If you are someone who strives to be a well-rounded defensive pistol shooter or professional end-user, the reload is ever so important. An empty gun is just a poorly designed impact weapon.
But not all reloads are created equally. Two reloads which are paramount with a defensive handgun are the emergency reload and tactical reload. Knowing the when and how to employ these could make or break you when the chips are down.
Your gun is empty, but you still have a threat that needs to be stopped. This means you need to perform an emergency reload and quickly get rounds back in the gun. The condition of the gun will be, slide locked to the rear with an empty magazine in the gun.
This reload will need to be performed quickly and efficiently. The full magazine will be retrieved as you simultaneously are releasing the empty one from the pistol. Many people get hung up on keeping your eyes on the threat, but you will need to glance at the magwell as you insert because if you miss or fumble the reload, it will cost you way more than the half a second you take your eyes off the threat.
Emergency reloads need to be automatic, with you reloading nearly without thought. How do you achieve that? Repetition through training. Adding movement into the training of reloads will show your deficiencies and tell you immediately if the emergency reload is an automatic response to an empty gun.
Other great ways are to add stress, target transitions or an unknown number of rounds into each magazine and see how you respond.
The tactical (or “tac”) reload is often overlooked. The purpose of a tactical or tac reload is to top off the gun with a full magazine whenever the opportunity presents itself and is called for.
Self-defense and officer-involved shootings around the United States show us the people involved rarely use all the rounds in the gun. As a result, the tac reload can be a very useful skill if done once it’s reasonable or “safe” to do so.
Tac reloads are always done when there is a lull in the gunfight and while using cover. Unlike an emergency reload, they are more methodical and the magazine in the gun will be retained when switched out to a full magazine.

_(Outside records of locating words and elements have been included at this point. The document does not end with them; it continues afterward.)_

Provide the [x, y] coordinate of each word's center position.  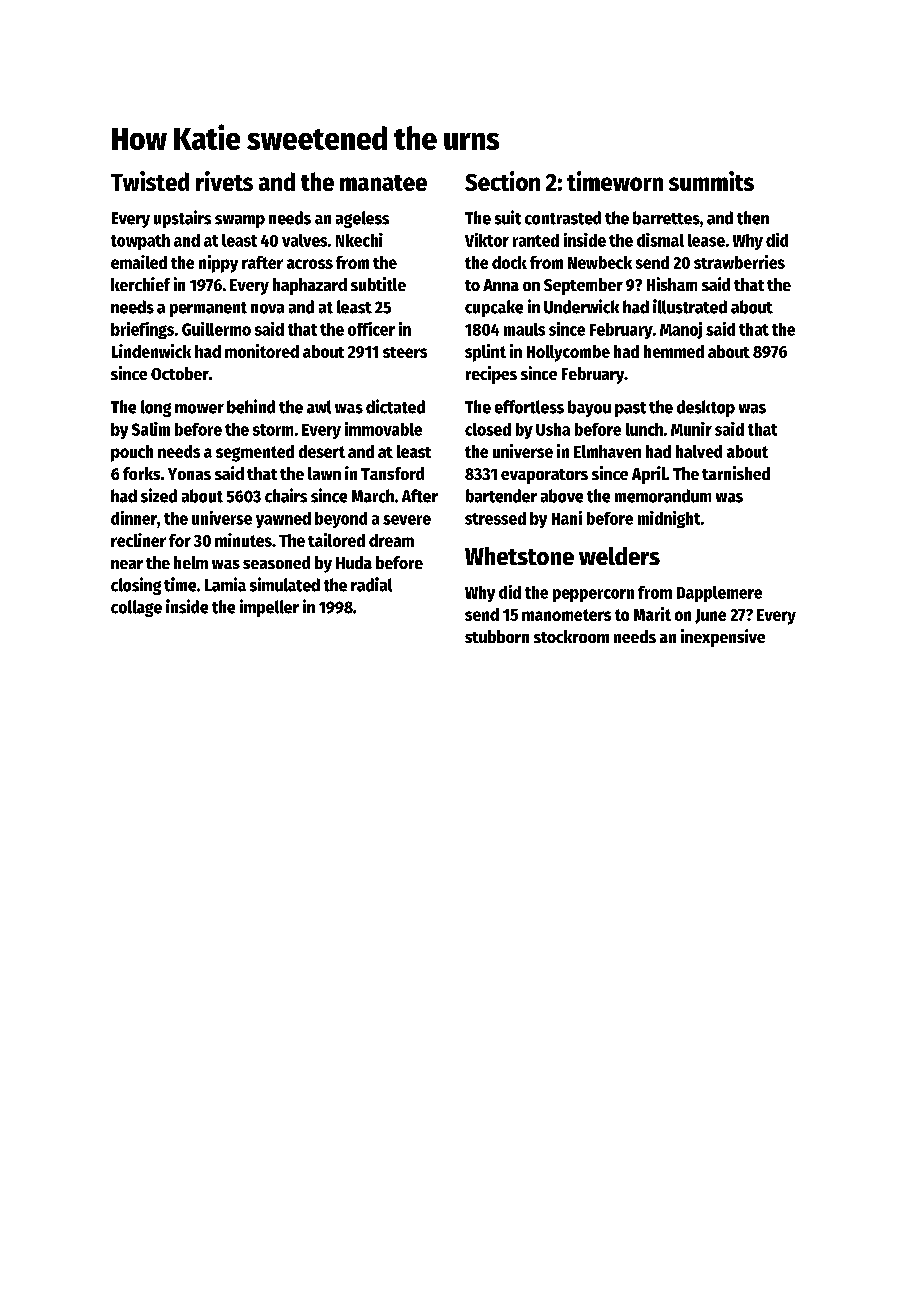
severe [407, 520]
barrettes [666, 218]
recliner [138, 540]
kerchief [140, 284]
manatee [383, 183]
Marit [652, 614]
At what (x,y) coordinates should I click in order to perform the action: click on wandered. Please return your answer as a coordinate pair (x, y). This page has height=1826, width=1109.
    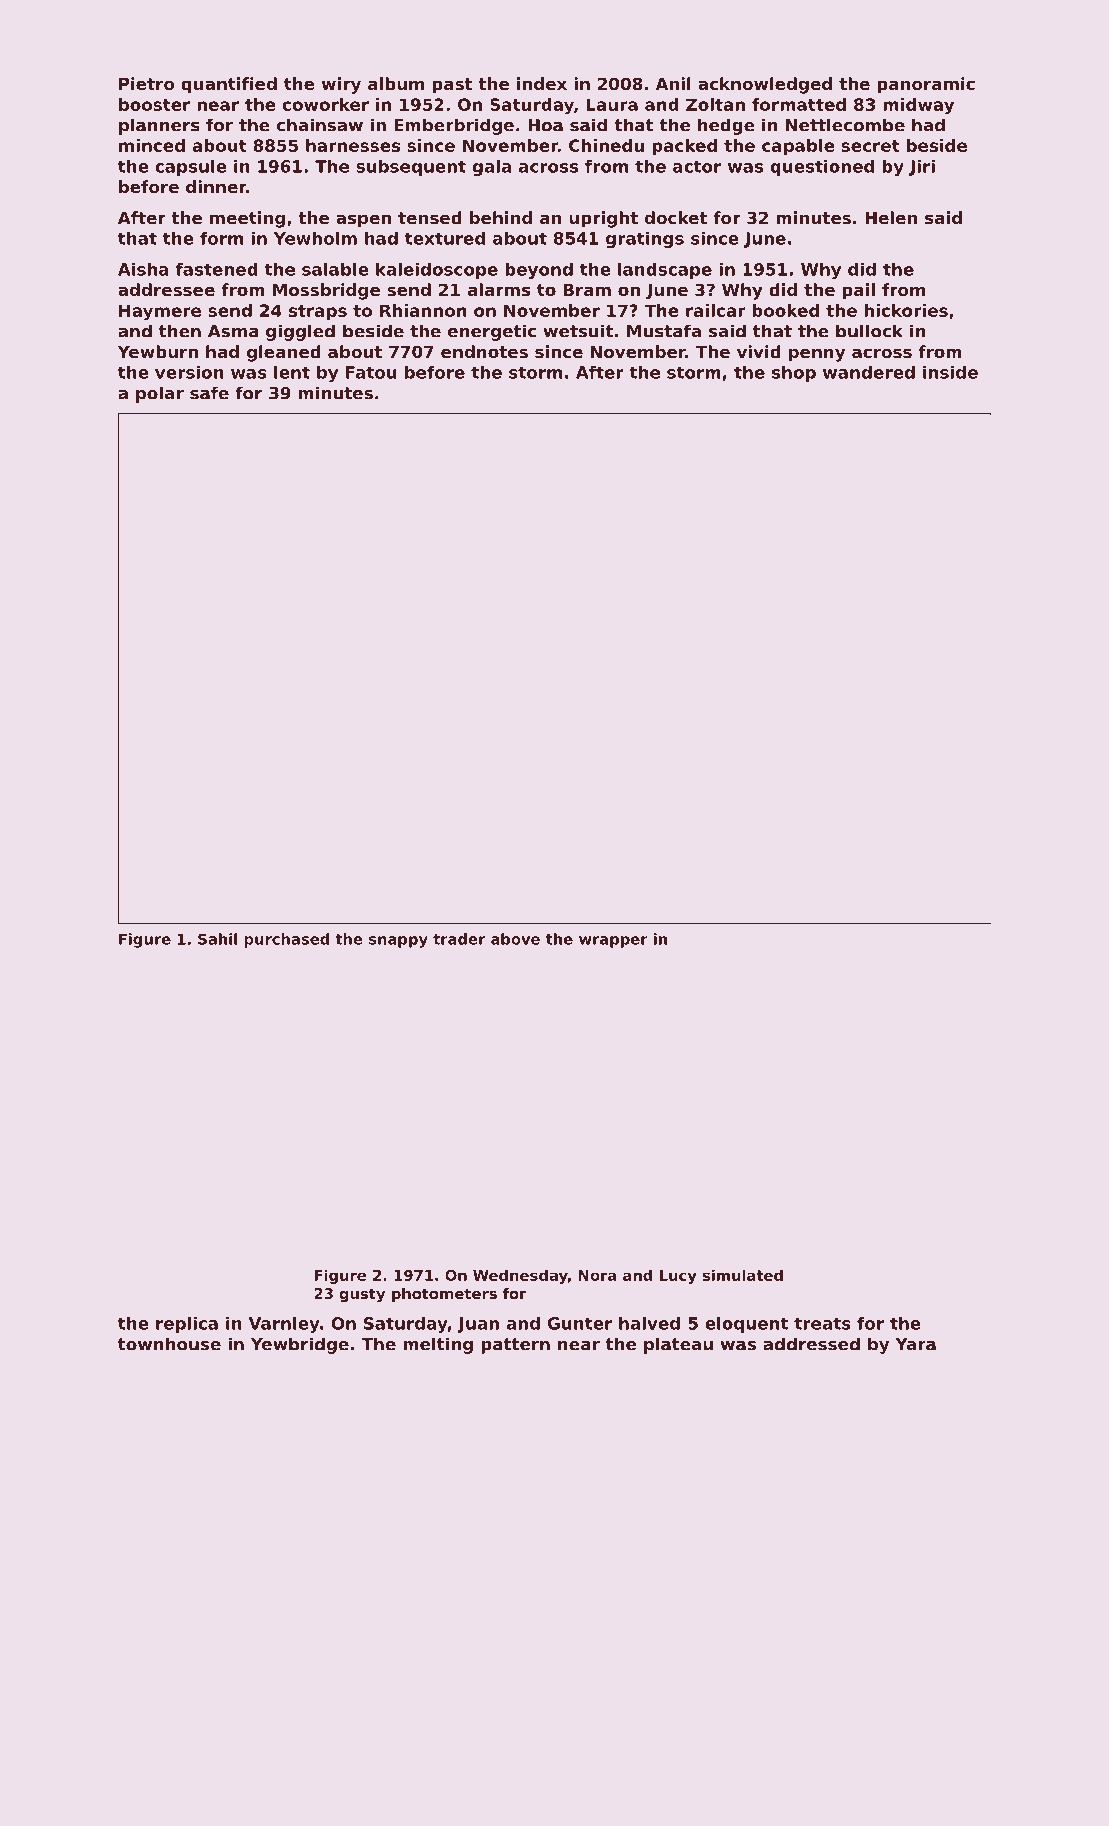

Retain the partially full magazine on your person in a location where it could be retrieved quickly if need be. Some important things to remember with a tac reload are they are done when there is a lull in the gunfight, behind cover, and the used magazine will be retained for possible future use.
Always keep in mind that with a tac reload, you are doing it to top off your gun because it’s reached a point in time during that lethal force encounter where you can complete it without putting yourself or others at unnecessary risk.
Editor’s Note: For more information on these, make sure you check out Yamil Sued’s video and article with Freddie Blish on the tactical reload.
Emergency reloads and tac reloads are extremely important, and they need to be practiced to perfection. They both have a place in your arsenal, and knowing when to use them is what’s important.
Practicing these two types of reloads can be done with dry fire and an empty gun or on the range with live rounds if your budget allows. Regardless, train, train and train some more, because it could be the difference between winning and losing.